Vancouver Olympics Silences Indie Rock Acts With Contractual Gag Order

We’ve covered how the Olympics has time and time again abused intellectual property law to try to silence all sorts of reasonable activity, and the upcoming Vancouver Olympics have been no exception. In the latest move, sent in by drewmo (though he forgot the link, and made us go searching…) is that a Vancouver-based musician, Carey Mercer, is pointing out that the Vancouver Olympic Committee is pushing contracts on musicians that include a gag order against saying anything bad at all about the Olympics.

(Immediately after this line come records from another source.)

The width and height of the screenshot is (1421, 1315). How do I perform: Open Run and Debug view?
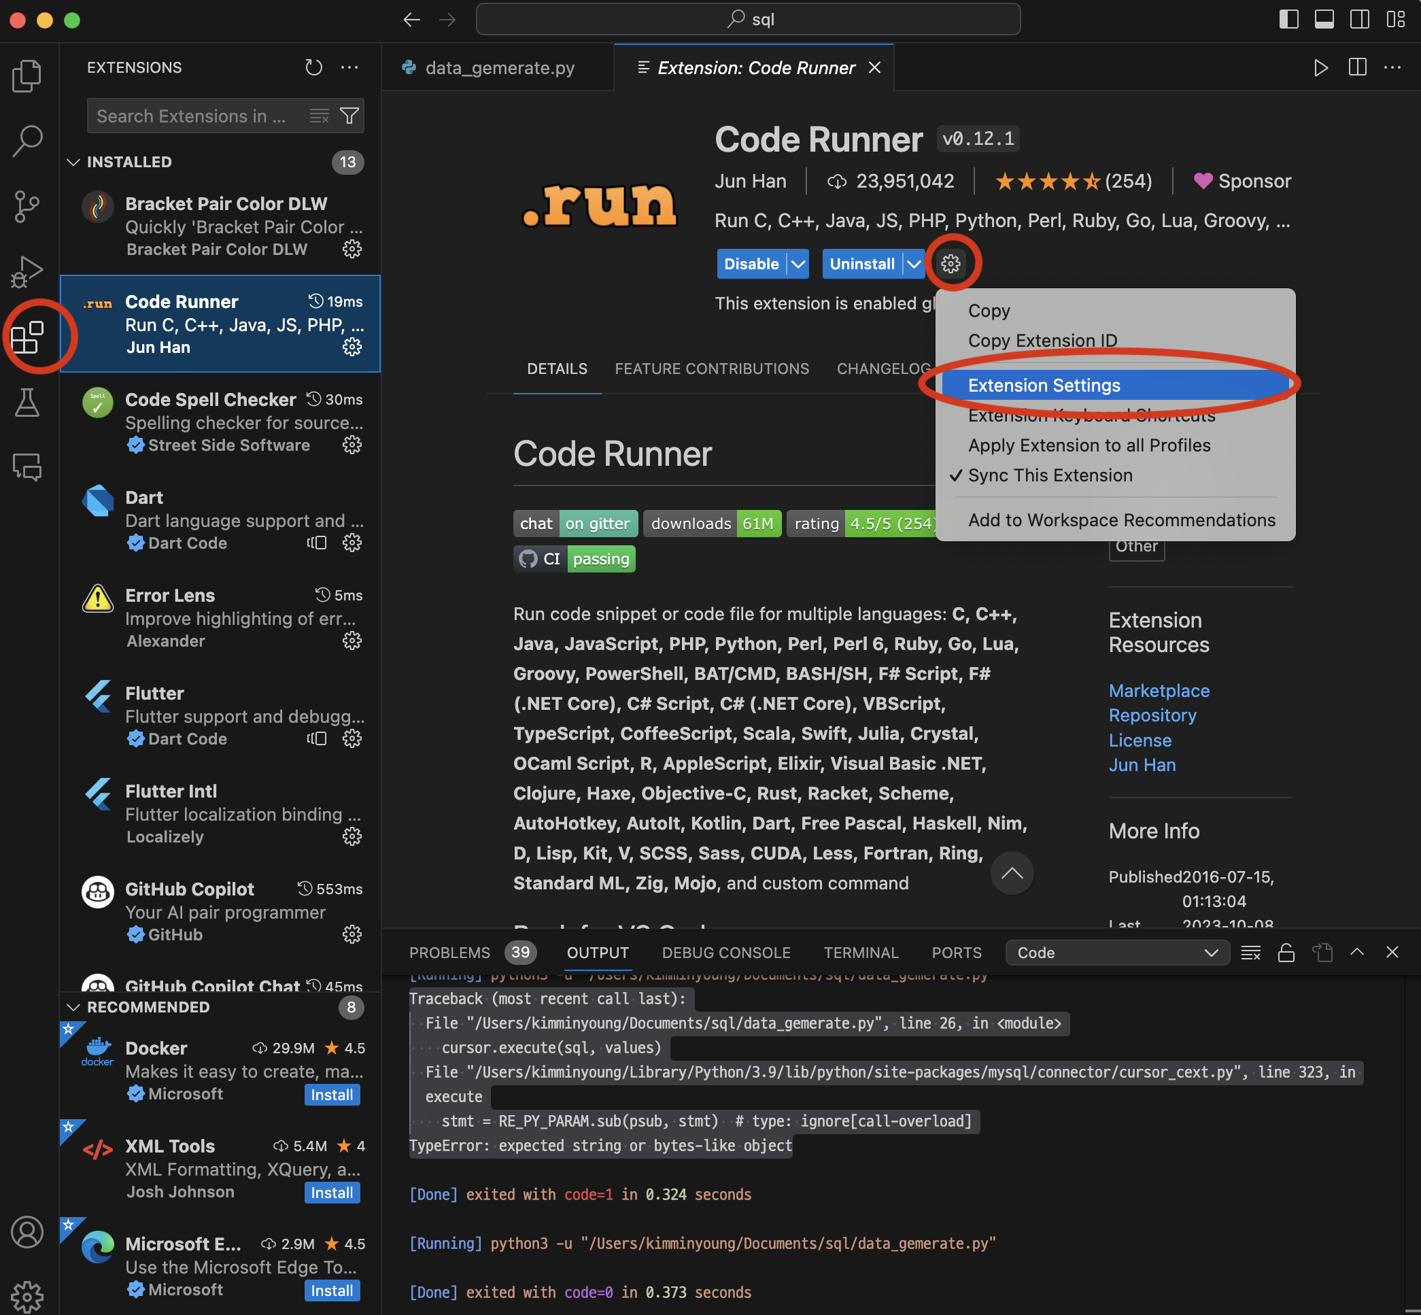point(27,272)
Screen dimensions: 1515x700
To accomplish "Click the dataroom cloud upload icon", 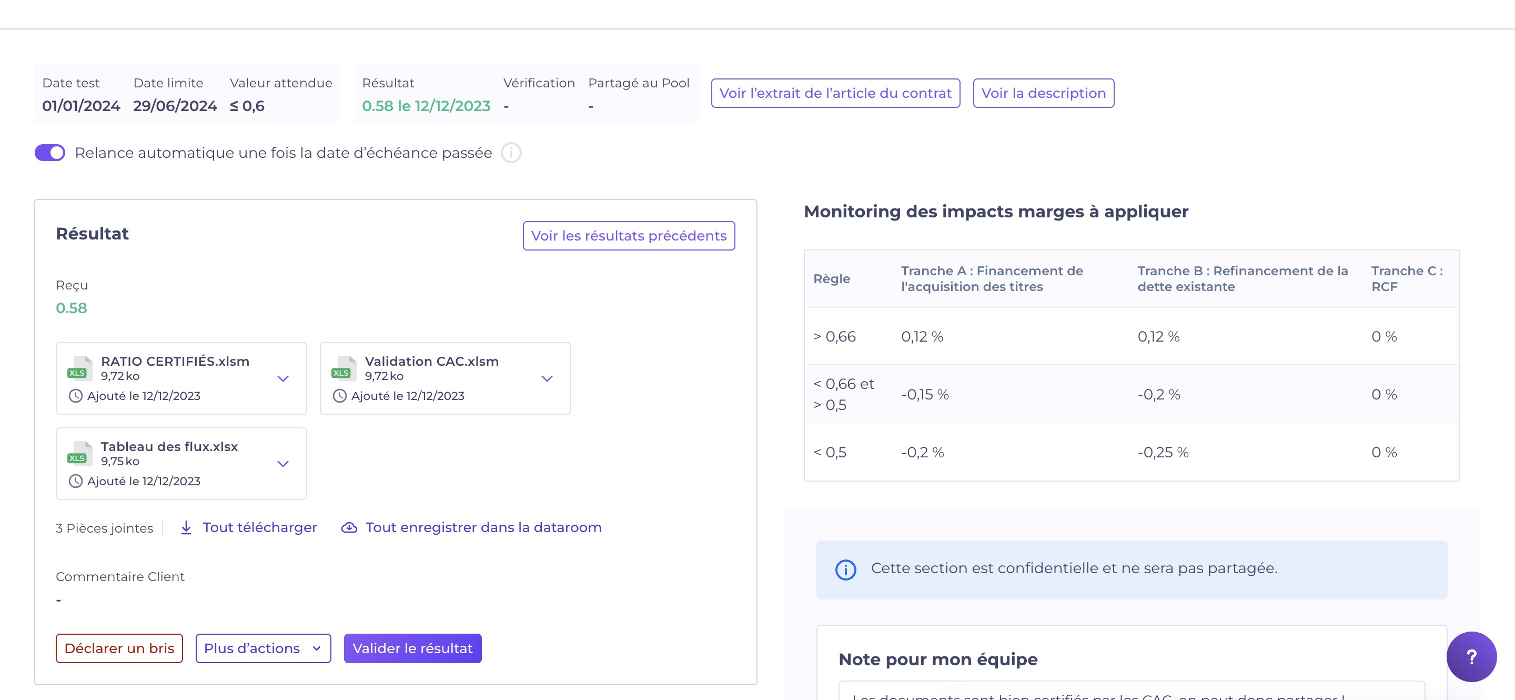I will [349, 528].
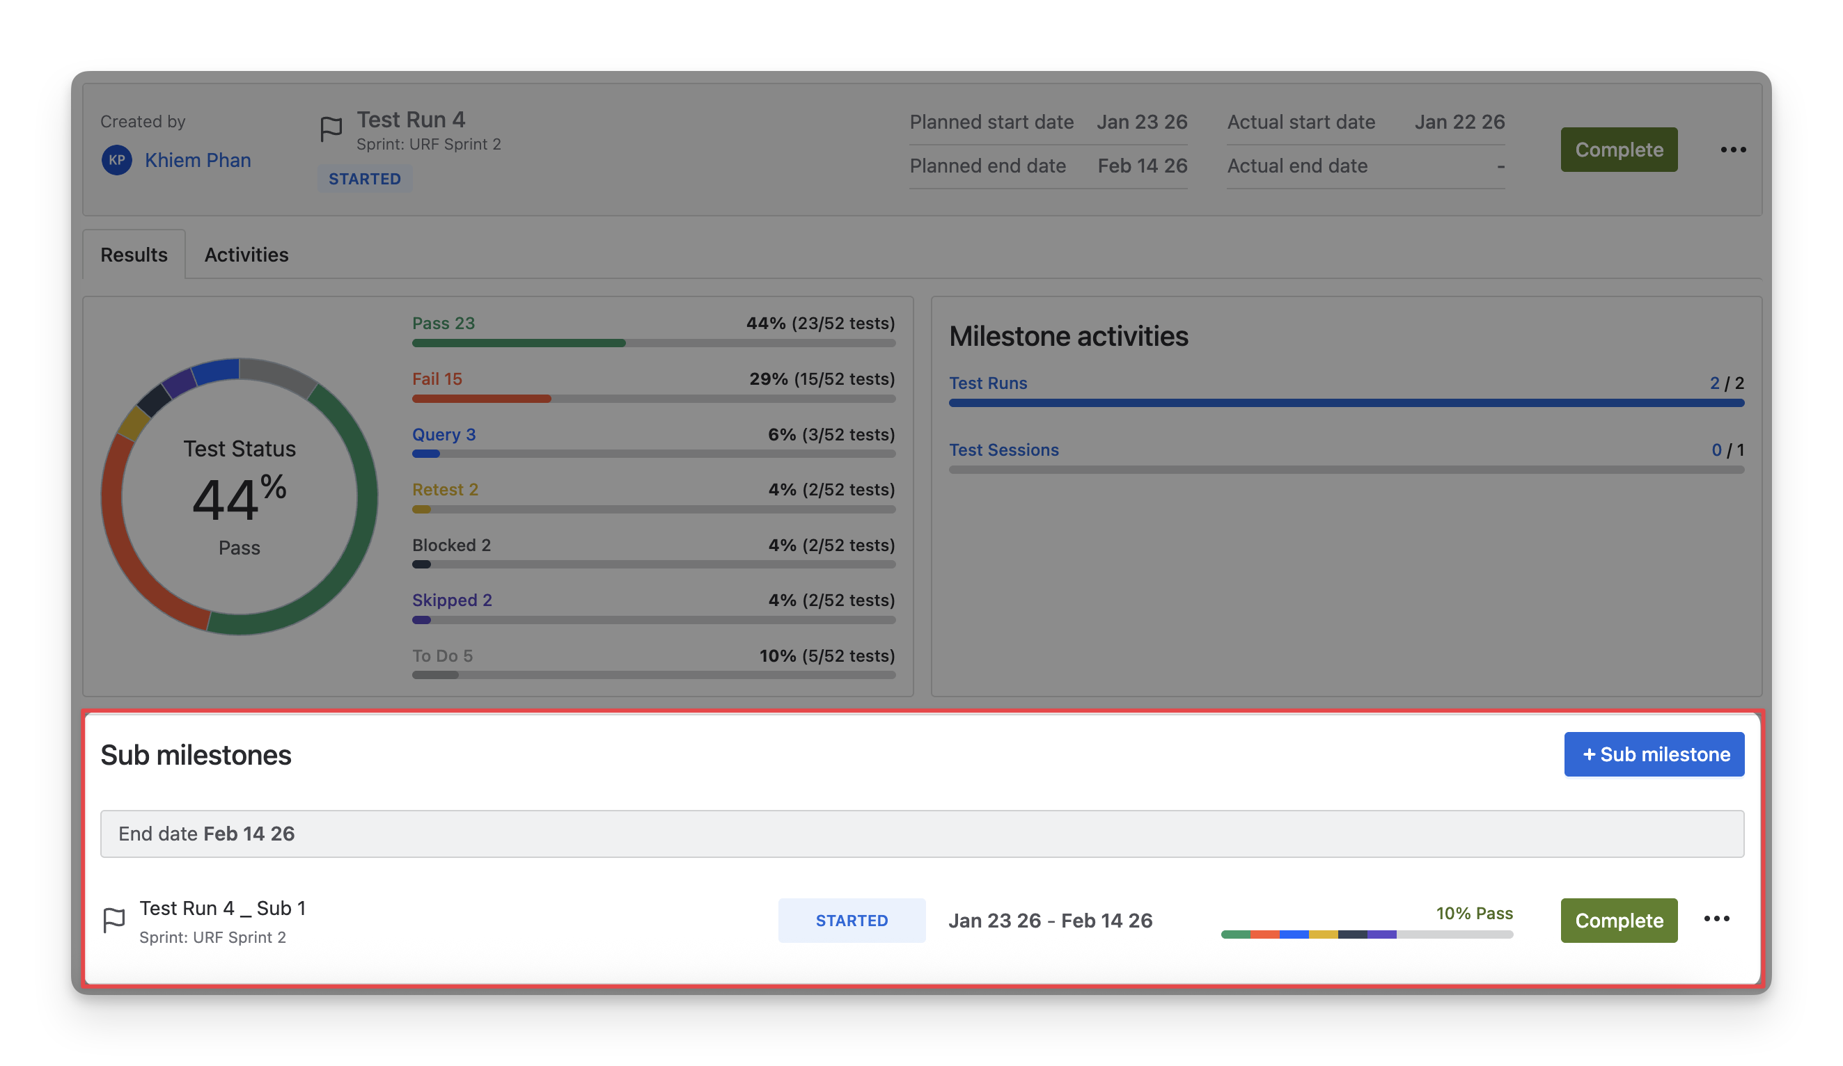Open Khiem Phan's profile link

coord(197,160)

The Olympics always has a “cultural component,” a cultural Olympiad, and this year, to quote their puke-in-my-mouth inducing website, they have made a back-patting hullabaloo about including “cutting edge indie rock.” And each and every “cutting edge” performer that has agreed to play has signed a contract that includes the above clause. A clause that states, in case you skimmed over it, that these artists must never say anything negative about an entity that will spend 900 million dollars on “security.” An entity that has already infuriated anti-poverty and anti-homeless groups who accuse VANOC of not living up to its promise of providing affordable housing.

Most participating artists claim to be unaware of this clause.

Part of Mercer’s complaint is that no one seems to be able to determine if the Olympics is a public or private entity, since censorship by a government entity would seem like a big no-no:


No one, including our courts, can figure out if it is a public or private entity. It seems to be public when it needs tax dollars (6 billion), but private whenever it is challenged…

And, sure, you can understand why the Vancouver Olympics might not want musicians it hires to say anything bad about them, but putting a contractual gag clause in there seems to suggest that the organization simply can’t take any criticism. Mercer is also concerned about what this does for the musicians who signed these gag orders, often without realizing it:


When artists are not allowed to critique their government, or the governing agency that endows them with grants and funding, then what they are asking for is nothing more than propaganda.